Assignment 7: Continuation of Blastall on Server

Your name:
Your email address:

Questions you should answer are given in red.

Comments: in unix files and directory names should NOT include any space!

<control> c stops whatever process you are currently running.

<control> z halts the process you are currently running, entering b continues the halted process in background (you can do something else on the commandline.

Use the <tab key> to complete the command line. Use the upwards arrow to recall commands that you already executed.

If you use a windows computer, crimson is a recommended text editor.

In the context of connecting to servers using ssh, sftp, of ftp, your local computer/laptop is considered the client, the computer you connect to is known as the server.
(to install filezilla on your computer, you need the client version)

Continue the exercises from last week. Leave the answers blank that you already submitted last week.

 

1) Using Blast on a "local" machine:

Many completed genomes can be found on the NCBI FTP site (ftp://ftp.ncbi.nih.gov) in the folder named genomes. The eukaryotic genomes are accessible from the genomes directory while all prokaryotic (bacteria + archaea) genomes are stored in the the subfolder /bacteria (a clear case of archaeal discrimination).

Download four genomes of your choice. The first two should be from distantly related organisms (e.g. one Archaeon, one Bacterium, if in doubt of what to choose, go for one of the Thermotoga and one of the Pyrococcus genomes.
For the second exercise two or more genomes from closely related bacteria or archaea are needed. Two or more of the Aeromonas genomes would be interesting):

Method: Go into the bacteria sub-folder using the ftp://ftp.ncbi.nih.gov link. Click on the appropriately named folder (e.g., Pyrococcus abyssi, Pyrococcus is a member of the archaeal domain).

Among the files in these folders we are interested in is the .ffn file which contains all nucleotide sequences for individual predicted ORF's, the .faa file which contains the predicted ORF's amino acids sequences, and the .fna file, which contains the whole genome. These files are in a fasta format. Another file of interest are the ptt files that contain information on the individual annotated open reading frames. This file is useful, if you want to map ORFs by position in the genome. For this exercise we will only use the .faa files and the .ptt. If a folder contains more than one .faa file, either take only the file containing the data from the chromosome (for the first exercise you could take all of the faa files and copy them into a single file*. The same approach is recommended, if you want to use more than one genome as target.) On your computer rename the files into something you recognize. (e.g., p_abyssi.faa and t_maritima.faa).

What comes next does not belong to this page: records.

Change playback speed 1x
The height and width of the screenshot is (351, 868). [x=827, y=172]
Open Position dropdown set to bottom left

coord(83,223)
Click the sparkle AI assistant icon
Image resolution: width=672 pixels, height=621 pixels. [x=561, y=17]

More preparation: Often it is nice to have a text editor that uses context dependent coloring, especially, for creating scripts. For Macs a very nice program is textwrangler. The latest version is here, older versions for older operating systems are here.

Connect to the server bbcsrv3.biotech.uconn.edu.

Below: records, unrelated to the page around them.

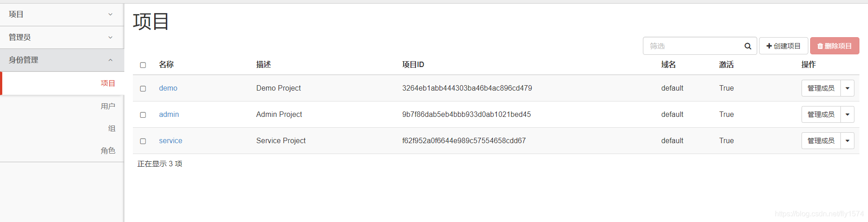This screenshot has width=868, height=222.
Task: Toggle the select-all checkbox in table header
Action: (x=143, y=65)
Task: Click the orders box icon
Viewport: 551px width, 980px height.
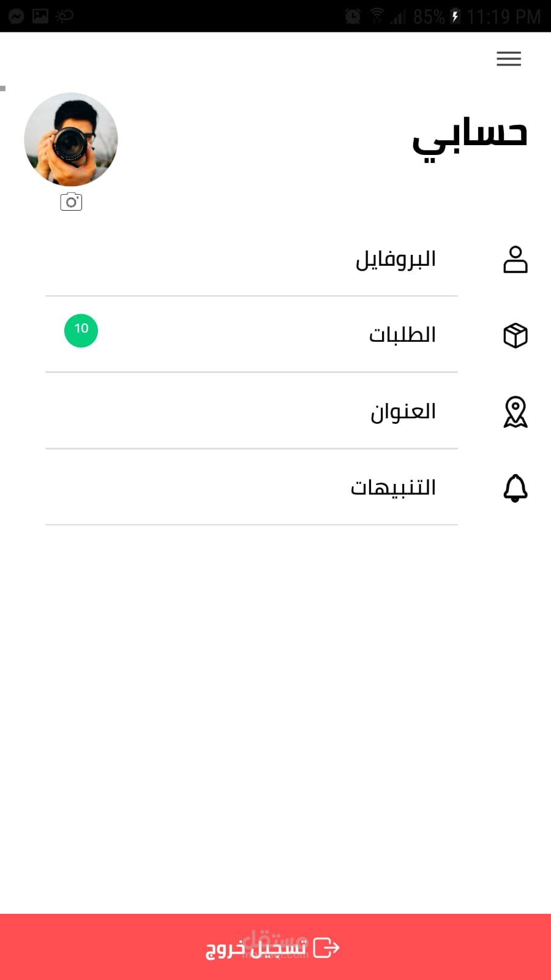Action: 515,335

You will need two connections to the server,
(A) a terminal window that allows you execute commands from the command line, and
(B) a program that allows you to move files back and forth.

For A:

On a windows machine download and install the ssh client from ftp://ftp.uconn.edu/restricted/ssh/ . Install the program, it should include both a terminal program and a file transfer program. Open the terminal program and connect to the server. Your username is mcb3421_nn, the password is case sensitive and on the white board.

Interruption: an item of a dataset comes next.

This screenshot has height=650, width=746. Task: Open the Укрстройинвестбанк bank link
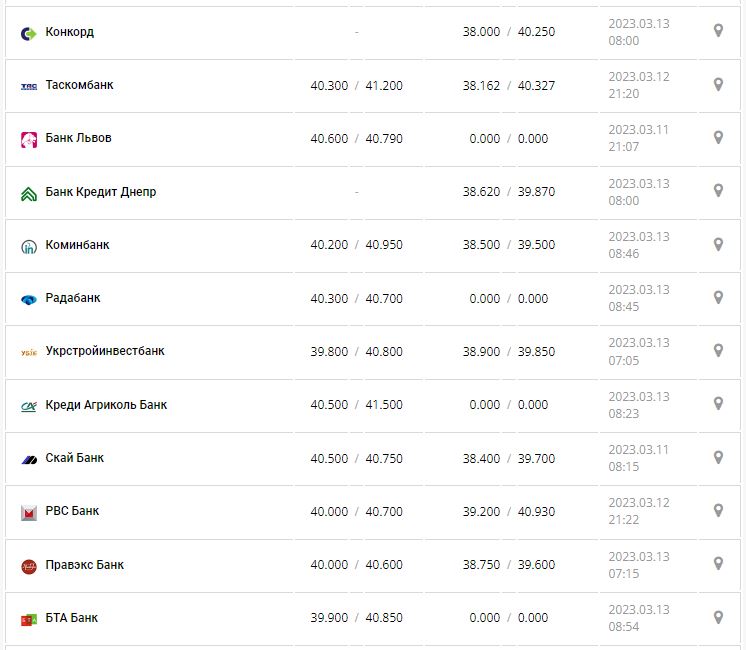point(105,351)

On a Mac, open the terminal program (terminal.app -- the program usually resides in the application folder inside the utilities subfolder).
In the terminal window type:
ssh mcb3421_nn@bbcsrv3.biotech.uconn.edu
where nn is the number assigned to you.

Your password is on the white-board.

Change your password by typing
passwd

Then follow the instructions to change your password. Write down your name, your account name and your password on a piece of paper and hand it to Amanda.

For B:

Load the two .faa files from the distantly related organisms into a folder in your home directory on bbcsrv3.biotech.uconn.edu.
As usual there are many ways to do this.

Alternative #1: The easiest is to use a program like filezilla. Go to their web page, download and install FileZilla client (use the correct version according to your operating system and processor). Unpack the program. Double click on the program. For Mac with Intel processor, the application is also available here, and for Macs with RISC processors, the application is also available here. Connect FileZilla to the server (top left icon, then click on the new site button, then select protocol sftp, and logon type normal. The two panes in the FileZilla window represent your computer (left) and the server (right).

Find the files you want to transfer on the left window pane and drag them into the directory on the server where you want them to go. Right click (or control click) on the right pane opens a menu that allows you create new subdirectories and change file permissions.

Alternative #2: ssh "always" works, but it is rather pedestrian: Save the two files onto your computer. Then open a terminal window on your mac (in the utilities folder inside the application folder) and type the commands in green

ssh your_account_name@bbcsrv3.biotech.uconn.edu    (enter your password when prompted)
mkdir blasttest    (creates a directory named blasttest)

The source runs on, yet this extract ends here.